Павел беспокойно завозился и смолк. Из кармана его панталон выпало портмоне, и деньги рассыпались по полу вместе с десятком смятых папирос. Морозов медленно и молча подобрал с полу монеты и тумбочкой положил их на верстак. Мы долго сидели молча, вслушиваясь в сиплое дыхание Павла. Я всматривался в эту худую съежившуюся фигурку, и, не знаю почему, несмотря на его длинные ноги, на его бороду, на его лысину и сорок лет, мне виделось – и в этих тонких, белых, почти прозрачных руках, хотя и маленьких, но носивших явные следы плебейского происхождения, и в этой безмятежной позе, с поджатыми «калачиком» ногами, и в выражении тихого успокоения на лице, – чуялось что-то младенческое, хрупкое, нежное и вместе беспомощное, такое, что хотелось бы облелеять, охранить от невзгод жизни… Но уже, очевидно, было поздно: тяжелая рука жизни давно уже отметила свою жертву.

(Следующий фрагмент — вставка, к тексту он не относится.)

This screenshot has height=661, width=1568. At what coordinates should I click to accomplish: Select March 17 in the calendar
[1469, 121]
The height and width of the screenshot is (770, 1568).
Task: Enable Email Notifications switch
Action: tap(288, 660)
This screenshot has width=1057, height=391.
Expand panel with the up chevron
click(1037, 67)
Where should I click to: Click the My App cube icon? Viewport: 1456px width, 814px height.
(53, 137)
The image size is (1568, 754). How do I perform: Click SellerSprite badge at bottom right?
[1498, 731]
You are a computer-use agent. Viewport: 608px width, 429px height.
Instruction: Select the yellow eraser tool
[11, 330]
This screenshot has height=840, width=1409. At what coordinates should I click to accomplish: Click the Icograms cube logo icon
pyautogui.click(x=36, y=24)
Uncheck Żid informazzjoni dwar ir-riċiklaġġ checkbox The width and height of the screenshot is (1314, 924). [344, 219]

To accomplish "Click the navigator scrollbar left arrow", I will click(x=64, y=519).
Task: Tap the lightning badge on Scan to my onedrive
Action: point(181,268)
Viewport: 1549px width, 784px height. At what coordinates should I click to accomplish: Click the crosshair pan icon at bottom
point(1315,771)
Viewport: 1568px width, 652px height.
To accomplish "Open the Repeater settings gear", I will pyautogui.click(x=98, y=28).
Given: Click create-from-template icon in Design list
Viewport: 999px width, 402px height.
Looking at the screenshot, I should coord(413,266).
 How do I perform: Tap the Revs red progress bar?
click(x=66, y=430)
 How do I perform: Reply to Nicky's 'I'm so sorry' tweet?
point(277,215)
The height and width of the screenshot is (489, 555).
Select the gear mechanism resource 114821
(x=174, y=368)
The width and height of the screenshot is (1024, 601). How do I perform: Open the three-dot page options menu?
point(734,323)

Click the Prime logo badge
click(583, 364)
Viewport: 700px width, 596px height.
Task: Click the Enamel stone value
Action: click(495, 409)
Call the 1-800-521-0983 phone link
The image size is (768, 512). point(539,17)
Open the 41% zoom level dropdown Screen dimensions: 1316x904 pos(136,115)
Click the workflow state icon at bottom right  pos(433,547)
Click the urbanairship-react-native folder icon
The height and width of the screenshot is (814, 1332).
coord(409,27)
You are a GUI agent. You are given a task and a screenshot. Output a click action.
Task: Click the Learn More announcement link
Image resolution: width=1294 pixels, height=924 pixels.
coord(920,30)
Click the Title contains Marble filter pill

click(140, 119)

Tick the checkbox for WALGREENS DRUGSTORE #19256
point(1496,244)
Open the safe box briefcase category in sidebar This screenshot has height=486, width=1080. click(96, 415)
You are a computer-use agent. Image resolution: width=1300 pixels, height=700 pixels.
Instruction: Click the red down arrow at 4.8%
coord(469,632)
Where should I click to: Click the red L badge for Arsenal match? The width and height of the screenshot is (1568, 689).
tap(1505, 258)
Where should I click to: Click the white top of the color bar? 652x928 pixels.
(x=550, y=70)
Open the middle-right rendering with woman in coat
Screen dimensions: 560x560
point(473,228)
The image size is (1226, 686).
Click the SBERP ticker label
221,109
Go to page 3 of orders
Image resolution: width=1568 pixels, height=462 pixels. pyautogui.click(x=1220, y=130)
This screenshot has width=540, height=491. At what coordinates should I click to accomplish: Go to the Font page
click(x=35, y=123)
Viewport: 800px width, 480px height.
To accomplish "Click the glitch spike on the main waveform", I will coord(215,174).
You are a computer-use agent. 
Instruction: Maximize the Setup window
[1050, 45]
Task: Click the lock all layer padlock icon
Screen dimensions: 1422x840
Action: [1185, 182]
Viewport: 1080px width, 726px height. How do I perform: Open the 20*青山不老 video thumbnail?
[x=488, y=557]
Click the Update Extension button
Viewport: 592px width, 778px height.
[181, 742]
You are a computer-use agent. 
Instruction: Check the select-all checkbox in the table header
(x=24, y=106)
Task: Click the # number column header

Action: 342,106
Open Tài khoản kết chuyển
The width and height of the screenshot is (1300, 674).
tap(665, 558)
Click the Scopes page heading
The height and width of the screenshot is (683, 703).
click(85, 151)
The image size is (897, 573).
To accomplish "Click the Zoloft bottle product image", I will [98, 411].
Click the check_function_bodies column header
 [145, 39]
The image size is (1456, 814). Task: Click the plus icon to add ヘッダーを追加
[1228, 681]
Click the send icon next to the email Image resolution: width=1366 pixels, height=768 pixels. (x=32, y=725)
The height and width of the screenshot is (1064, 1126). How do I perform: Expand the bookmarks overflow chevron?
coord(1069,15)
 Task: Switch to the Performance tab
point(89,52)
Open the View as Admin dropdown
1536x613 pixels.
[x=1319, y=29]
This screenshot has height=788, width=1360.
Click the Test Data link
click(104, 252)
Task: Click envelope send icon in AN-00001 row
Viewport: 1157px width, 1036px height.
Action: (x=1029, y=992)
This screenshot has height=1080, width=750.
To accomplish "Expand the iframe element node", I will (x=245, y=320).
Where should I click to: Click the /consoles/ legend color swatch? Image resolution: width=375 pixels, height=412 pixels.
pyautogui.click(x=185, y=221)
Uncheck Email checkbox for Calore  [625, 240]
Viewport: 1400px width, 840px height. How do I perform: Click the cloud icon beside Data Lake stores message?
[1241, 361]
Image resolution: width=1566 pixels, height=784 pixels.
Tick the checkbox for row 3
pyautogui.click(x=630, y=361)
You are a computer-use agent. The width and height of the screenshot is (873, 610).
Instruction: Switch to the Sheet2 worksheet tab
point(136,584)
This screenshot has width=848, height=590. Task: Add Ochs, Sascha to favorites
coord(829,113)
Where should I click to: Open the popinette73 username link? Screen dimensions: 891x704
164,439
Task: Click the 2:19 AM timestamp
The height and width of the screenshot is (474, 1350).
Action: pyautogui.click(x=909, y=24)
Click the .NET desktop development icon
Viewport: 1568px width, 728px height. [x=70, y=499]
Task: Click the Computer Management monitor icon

Павел Миртов был художник.

– Это обреченные! – как будто отвечая моей мысли, шепотом проговорил Морозов и, тихо ступая на носках, знаком пригласил меня выйти вместе с ним. Когда мы повернулись к двери, в ней показалось радостно улыбавшееся лицо Лизаветы Николаевны. Смотря на спавшего Павла, она, кажется, готовилась что-то крикнуть от восторга, но муж приложил к губам палец и тихо сказал ей:

– Тс! Оставь его пока!.. Он так измаялся, что, мне кажется, стоит только на него дунуть, чтобы он рассыпался прахом… Ему, как ребенку, нужно люльку… Может быть, и оживет тогда!..

Морозов зашагал к выходу в сад.

– Я все, все сделаю… Я спасу его, – шепнула мне Лизавета Николаевна. – Видите, судьба идет сама мне на помощь… Вот уже есть один – и самый желанный!..

Лизавета Николаевна радовалась, как ребенок.